NIE safety campaign combats 'life-changing' injuries
More than 65,000 homes, schools and businesses lost power supplies last year, and 19 people were injured due to damages to the electricity network.
The figures were released by Northern Ireland Electricity (NIE) on Tuesday in a campaign to highlight the dangers of working near electricity equipment.
NIE encouraged those who work near such equipment to familiarise themselves with the relevant safety guidelines.
Ten people have died since 2001 after making contact with power lines.
Roy Coulter, director of NIE Health and Safety, said that many of the injuries had been "very life-changing".
"Any contact with live electricity equipment can result in a fatality and contractors must follow correct safety procedures to keep all those on site safe," he said.
The majority of damages have occurred to overhead power lines and underground cables during digging and excavation work.
Speaking to the BBC, Mr Coulter encouraged those working near the electricity network to "look up, look out", and to familiarise themselves with NIE safety guidelines.

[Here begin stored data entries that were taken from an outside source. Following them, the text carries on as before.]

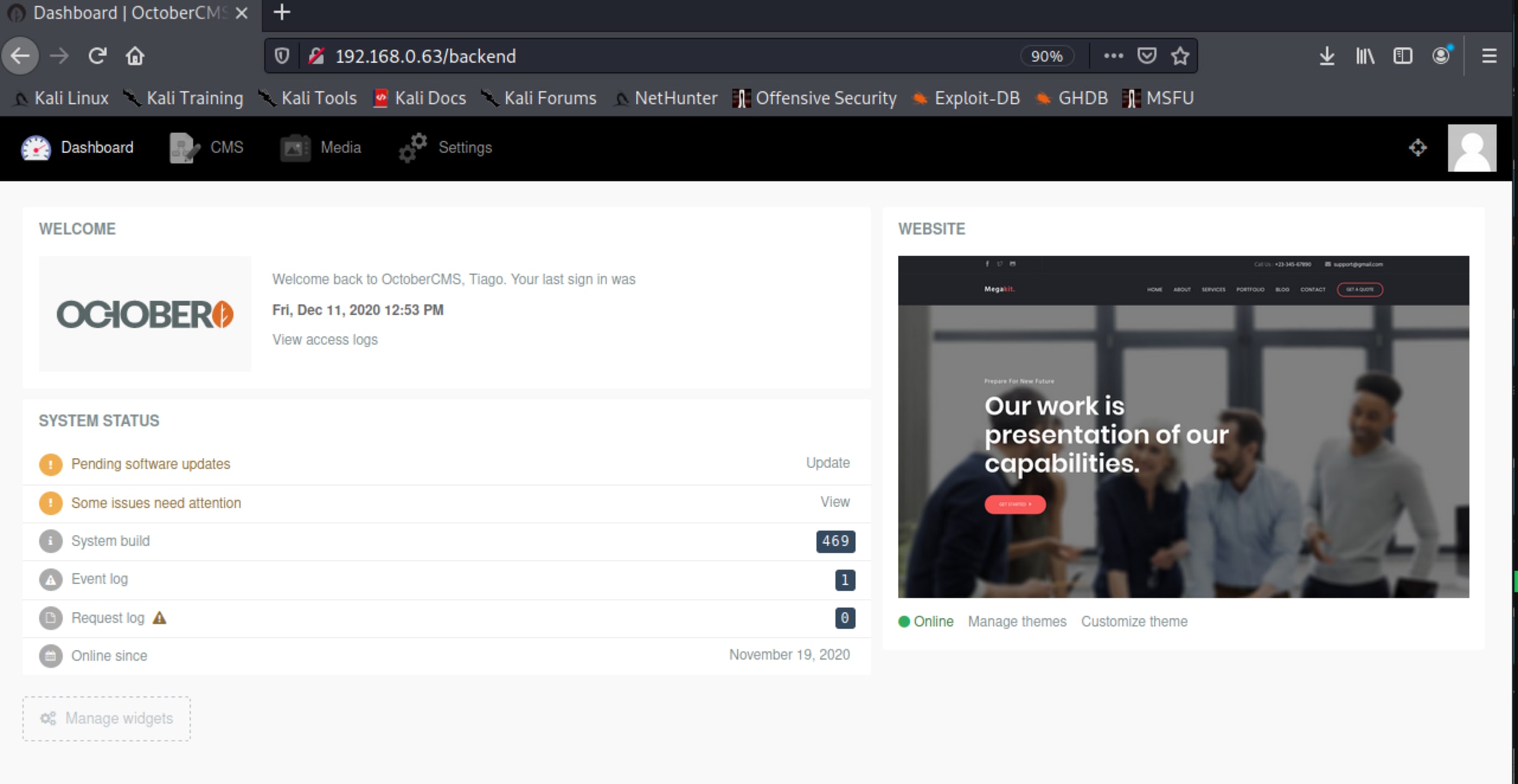Image resolution: width=1518 pixels, height=784 pixels.
Task: Click the Firefox reload page icon
Action: tap(97, 56)
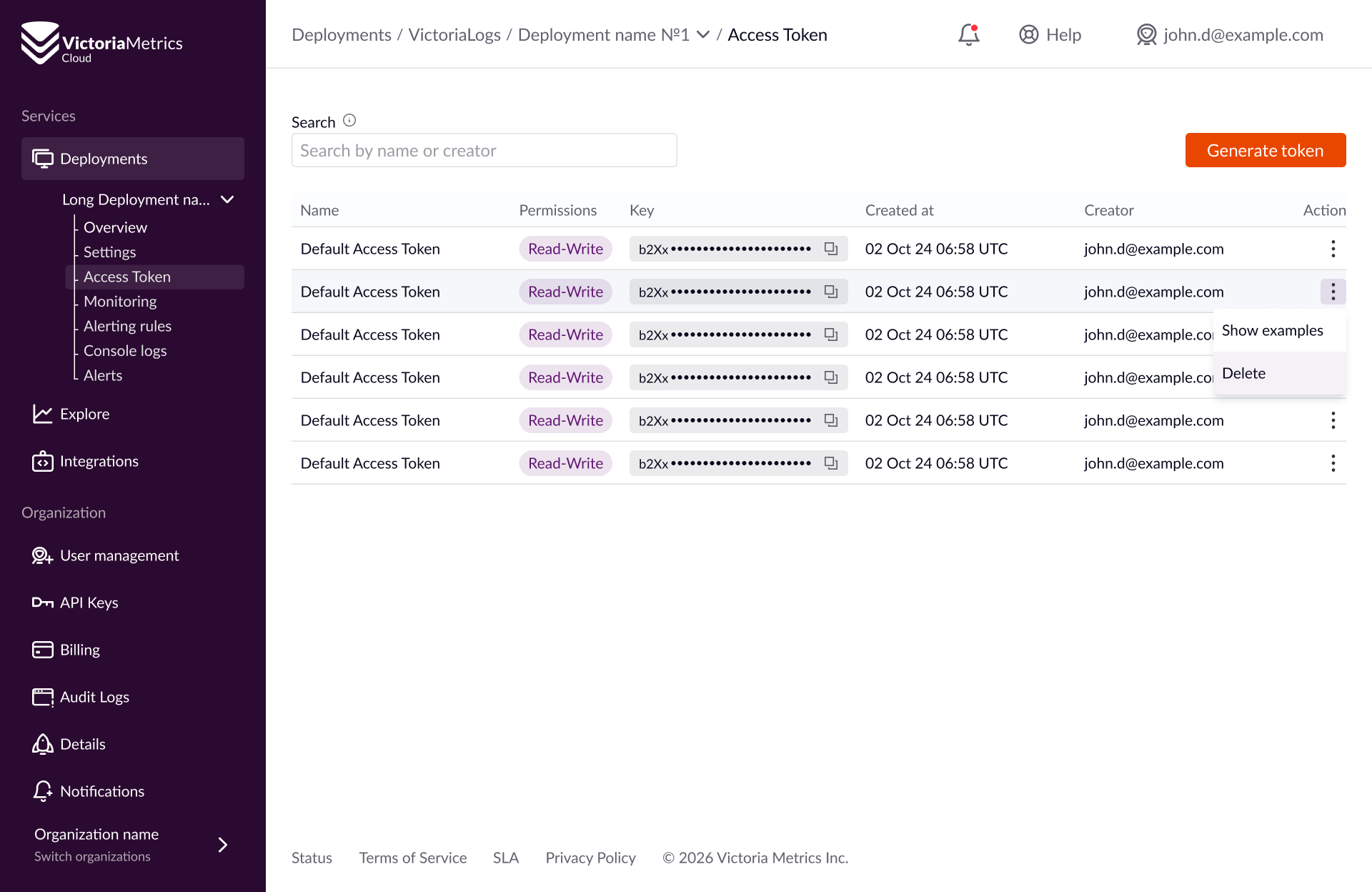Click the Generate token button
Viewport: 1372px width, 892px height.
[1265, 150]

NIE said this year has seen a drop in the number of damages to the network, which they attribute largely to the downturn in building and construction work.
However, Mr Coulter reminded contractors that they had a duty to abide by NIE safety procedures.
In the last year, NIE has sought over £1.3m in repair costs from contractors and individuals who have damaged the network.
Mr Coulter made it clear that NIE would continue to penalise those who ignored safety provisions.
"NIE will continue to seek financial recompense from contractors and individuals who damage the electricity network," he said.
Ken Logan, principal inspector with the Health and Safety Executive, welcomed NIE's campaign.
"Electricity demands our respect - it has killed and will kill again if proper planning and management control are not applied to work in the vicinity of services," he said.